* EXERCISE PROMPT
Line by line, copy the data below exactly.

* PROVIDED MATERIAL
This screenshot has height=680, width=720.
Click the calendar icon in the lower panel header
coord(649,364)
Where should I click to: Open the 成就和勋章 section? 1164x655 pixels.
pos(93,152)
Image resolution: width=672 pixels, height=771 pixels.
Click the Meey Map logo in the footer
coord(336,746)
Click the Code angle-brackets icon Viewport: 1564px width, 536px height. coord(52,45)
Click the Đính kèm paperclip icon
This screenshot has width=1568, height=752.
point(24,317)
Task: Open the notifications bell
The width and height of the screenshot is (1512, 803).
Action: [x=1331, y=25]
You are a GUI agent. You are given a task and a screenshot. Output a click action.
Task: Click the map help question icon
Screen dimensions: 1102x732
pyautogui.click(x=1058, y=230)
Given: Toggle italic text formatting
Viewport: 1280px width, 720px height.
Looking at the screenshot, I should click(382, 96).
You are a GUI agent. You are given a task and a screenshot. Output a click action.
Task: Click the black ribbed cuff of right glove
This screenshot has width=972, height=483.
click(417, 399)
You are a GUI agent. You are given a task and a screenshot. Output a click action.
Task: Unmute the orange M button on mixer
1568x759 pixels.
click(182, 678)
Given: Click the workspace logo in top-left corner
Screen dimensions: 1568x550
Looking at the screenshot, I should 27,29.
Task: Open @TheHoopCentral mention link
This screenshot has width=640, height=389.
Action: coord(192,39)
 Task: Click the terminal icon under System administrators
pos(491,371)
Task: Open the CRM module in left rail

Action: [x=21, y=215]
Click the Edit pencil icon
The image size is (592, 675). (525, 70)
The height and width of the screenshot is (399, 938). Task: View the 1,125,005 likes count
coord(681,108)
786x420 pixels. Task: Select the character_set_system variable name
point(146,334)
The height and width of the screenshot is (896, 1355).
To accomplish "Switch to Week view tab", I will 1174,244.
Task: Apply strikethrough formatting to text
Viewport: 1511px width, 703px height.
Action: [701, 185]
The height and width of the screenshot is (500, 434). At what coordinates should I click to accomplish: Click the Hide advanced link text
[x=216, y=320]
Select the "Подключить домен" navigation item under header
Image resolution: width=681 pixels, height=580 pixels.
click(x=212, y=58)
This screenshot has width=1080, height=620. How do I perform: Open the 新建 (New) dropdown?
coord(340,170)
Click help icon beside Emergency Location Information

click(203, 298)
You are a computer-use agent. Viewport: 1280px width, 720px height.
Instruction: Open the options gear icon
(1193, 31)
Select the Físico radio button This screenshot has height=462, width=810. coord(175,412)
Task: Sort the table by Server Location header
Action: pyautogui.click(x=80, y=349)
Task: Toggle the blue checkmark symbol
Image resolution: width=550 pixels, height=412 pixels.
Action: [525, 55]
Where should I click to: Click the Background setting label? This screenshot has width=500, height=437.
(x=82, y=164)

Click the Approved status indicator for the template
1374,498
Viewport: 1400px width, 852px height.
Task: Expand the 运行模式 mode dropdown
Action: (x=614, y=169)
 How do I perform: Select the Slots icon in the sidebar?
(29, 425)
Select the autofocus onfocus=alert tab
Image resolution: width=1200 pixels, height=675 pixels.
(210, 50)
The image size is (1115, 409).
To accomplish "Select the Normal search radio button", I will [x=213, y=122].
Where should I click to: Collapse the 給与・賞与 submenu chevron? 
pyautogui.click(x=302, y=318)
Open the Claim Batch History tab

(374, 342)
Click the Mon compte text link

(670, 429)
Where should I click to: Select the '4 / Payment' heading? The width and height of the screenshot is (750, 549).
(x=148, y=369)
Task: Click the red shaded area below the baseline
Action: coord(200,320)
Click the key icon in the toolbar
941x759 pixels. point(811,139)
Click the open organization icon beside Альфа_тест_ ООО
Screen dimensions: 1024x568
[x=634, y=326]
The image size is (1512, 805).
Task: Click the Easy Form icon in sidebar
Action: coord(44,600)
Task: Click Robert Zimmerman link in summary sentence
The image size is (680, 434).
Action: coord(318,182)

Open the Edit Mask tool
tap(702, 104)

* TASK OUTPUT
This screenshot has height=680, width=720.
Click the calendar icon in the lower panel header
coord(649,364)
Where should I click to: Open the 成就和勋章 section? 1164x655 pixels.
pos(93,152)
Image resolution: width=672 pixels, height=771 pixels.
Click the Meey Map logo in the footer
coord(336,746)
Click the Code angle-brackets icon Viewport: 1564px width, 536px height. coord(52,45)
Click the Đính kèm paperclip icon
This screenshot has width=1568, height=752.
point(24,317)
Task: Open the notifications bell
The width and height of the screenshot is (1512, 803).
Action: [x=1331, y=25]
You are a GUI agent. You are given a task and a screenshot. Output a click action.
Task: Click the map help question icon
Screen dimensions: 1102x732
pyautogui.click(x=1058, y=230)
Given: Toggle italic text formatting
Viewport: 1280px width, 720px height.
Looking at the screenshot, I should click(382, 96).
You are a GUI agent. You are given a task and a screenshot. Output a click action.
Task: Click the black ribbed cuff of right glove
This screenshot has width=972, height=483.
click(417, 399)
You are a GUI agent. You are given a task and a screenshot. Output a click action.
Task: Unmute the orange M button on mixer
1568x759 pixels.
click(182, 678)
Given: Click the workspace logo in top-left corner
Screen dimensions: 1568x550
Looking at the screenshot, I should 27,29.
Task: Open @TheHoopCentral mention link
This screenshot has width=640, height=389.
Action: coord(192,39)
 Task: Click the terminal icon under System administrators
pos(491,371)
Task: Open the CRM module in left rail

Action: [x=21, y=215]
Click the Edit pencil icon
The image size is (592, 675). (525, 70)
The height and width of the screenshot is (399, 938). Task: View the 1,125,005 likes count
coord(681,108)
786x420 pixels. Task: Select the character_set_system variable name
point(146,334)
The height and width of the screenshot is (896, 1355).
To accomplish "Switch to Week view tab", I will 1174,244.
Task: Apply strikethrough formatting to text
Viewport: 1511px width, 703px height.
Action: [701, 185]
The height and width of the screenshot is (500, 434). At what coordinates should I click to accomplish: Click the Hide advanced link text
[x=216, y=320]
Select the "Подключить домен" navigation item under header
Image resolution: width=681 pixels, height=580 pixels.
click(x=212, y=58)
This screenshot has width=1080, height=620. How do I perform: Open the 新建 (New) dropdown?
coord(340,170)
Click help icon beside Emergency Location Information

click(203, 298)
You are a computer-use agent. Viewport: 1280px width, 720px height.
Instruction: Open the options gear icon
(1193, 31)
Select the Físico radio button This screenshot has height=462, width=810. coord(175,412)
Task: Sort the table by Server Location header
Action: pyautogui.click(x=80, y=349)
Task: Toggle the blue checkmark symbol
Image resolution: width=550 pixels, height=412 pixels.
Action: [525, 55]
Where should I click to: Click the Background setting label? This screenshot has width=500, height=437.
(x=82, y=164)

Click the Approved status indicator for the template
1374,498
Viewport: 1400px width, 852px height.
Task: Expand the 运行模式 mode dropdown
Action: (x=614, y=169)
 How do I perform: Select the Slots icon in the sidebar?
(29, 425)
Select the autofocus onfocus=alert tab
Image resolution: width=1200 pixels, height=675 pixels.
(210, 50)
The image size is (1115, 409).
To accomplish "Select the Normal search radio button", I will [x=213, y=122].
Where should I click to: Collapse the 給与・賞与 submenu chevron? 
pyautogui.click(x=302, y=318)
Open the Claim Batch History tab

(374, 342)
Click the Mon compte text link

(670, 429)
Where should I click to: Select the '4 / Payment' heading? The width and height of the screenshot is (750, 549).
(x=148, y=369)
Task: Click the red shaded area below the baseline
Action: coord(200,320)
Click the key icon in the toolbar
941x759 pixels. point(811,139)
Click the open organization icon beside Альфа_тест_ ООО
Screen dimensions: 1024x568
[x=634, y=326]
The image size is (1512, 805).
Task: Click the Easy Form icon in sidebar
Action: coord(44,600)
Task: Click Robert Zimmerman link in summary sentence
The image size is (680, 434).
Action: coord(318,182)

Open the Edit Mask tool
tap(702, 104)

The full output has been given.